Alle grüßten den vom Kultusminister hoch geschätzten Pädagogen sehr achtungsvoll; einige mit kriechender, süßlicher Liebenswürdigkeit, andere wußten sogleich allerlei Schmeicheleien über sein Aussehen geschickt anzubringen.
Besonders der sehr stämmig gebaute protestantische Theologe Dr. Georg Simmer, heimlicher »Märzler«, ein ungemein korrekter Streber, verstand es, dem Direktor mit wahrhaft christlicher Selbstverleugnung den Hof zu machen, was den sonst doch scharfsichtigen Vorgesetzten indes durchaus nicht etwa abstieß. Wie der Kater, wenn er gestreichelt wird, behaglich schnurrt, nahm der Direktor die oft sehr plumpen Lobeserhebungen mit dankbarem Grinsen in Empfang. Dem Theologen gegenüber fühlte er sich nun in einiger Verlegenheit. Da er merkte, daß der Herr bis jetzt noch nicht wußte, wer ihn in so beleidigender Weise angegriffen, schwieg er über diese Sache. Dr. Simmer besaß absolut kein Talent, die Schüler an sich zu fesseln; im Gegenteil, es ging eine herzlose Kälte von seinen grünlich schielenden Augen auf die Zöglinge über. Seine Strafen waren hart; von christlicher Nächstenliebe war im Wesen dieses Zionswächters nichts zu bemerken. Seinen Religionsunterricht hätte man einen seelenlosen Geschichtsunterricht nennen können. Man erkannte an den ungeschlachten Bewegungen seiner plumpen Glieder den Metzgersohn vom Land. Seine starren, maskenhaft bleichen Gesichtszüge flößten den feinfühligeren Knaben Grauen ein, weckten die Spottlust der derberen.

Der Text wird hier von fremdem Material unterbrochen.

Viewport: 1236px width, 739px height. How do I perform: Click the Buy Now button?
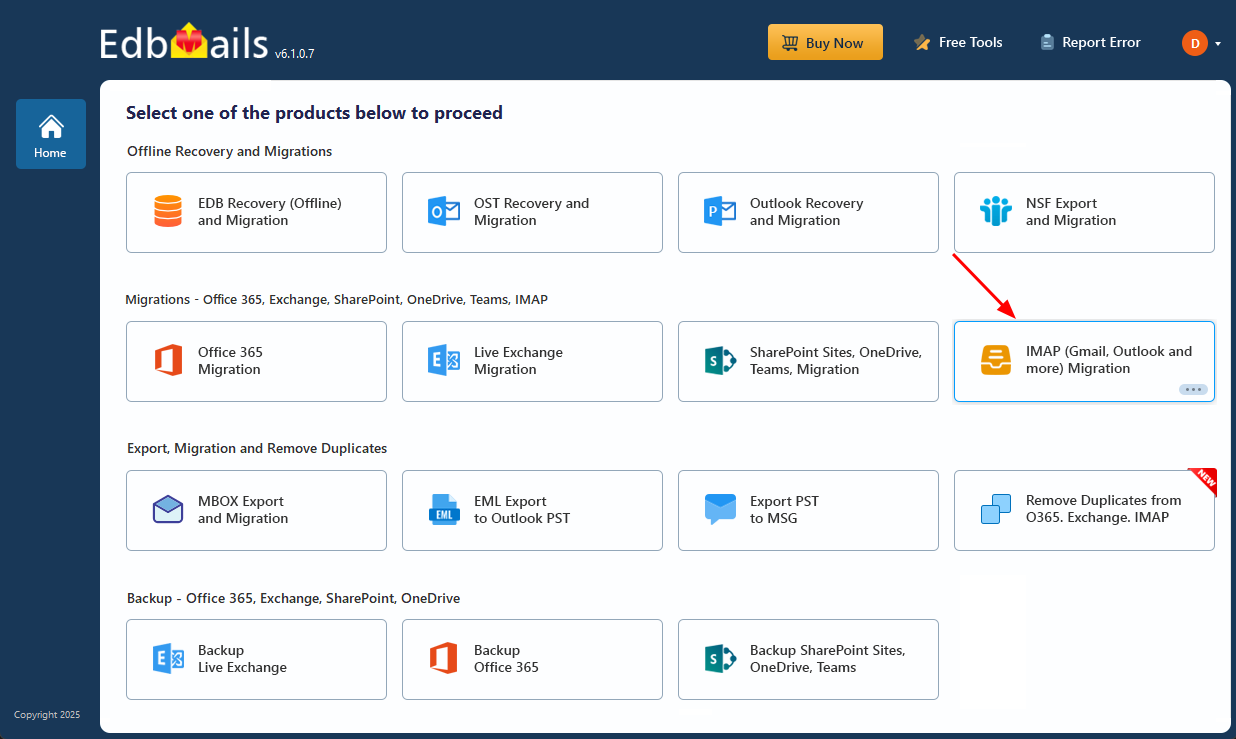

Gar nicht leiden konnte diesen süßlich-schwerfälligen Mann Gottes der Physiker Külper. Auch am Unterricht hatte der dicke, kleine Mathematiker gar keine Freude; er hätte sich am liebsten ganz in seine Höhle, die Wissenschaft, zurückgezogen. Er sah ungefähr aus wie ein italienischer Baß-Buffo, hatte auch ähnliche groteske Manieren und humoristische Aussprüche. Seine Schüler lernten nicht viel bei ihm. Mit den Talentvollen stand er in behaglich-heiterem Verhältnis, die Faulen ließ er ruhig gewähren und nannte sie mit burlesker Verachtung: seinen Sumpf. Er ging den anderen Herren ängstlich aus dem Weg, sogar mit dem Direktor verkehrte er nur, wenn es unumgänglich nötig war. Prächtig anzusehen war der dicke Herr, wenn ihn, den ausgesprochenen Freigeist, eine feierliche Gelegenheit, etwa das Abendmahl bei der Konfirmation, in seinen engen Frack und in die Kirche trieb. Die älteren Schüler merkten ihm dann seinen inneren Ärger über die Ceremonie an, den er vergeblich unter einer gottergebenen Miene zu verbergen suchte.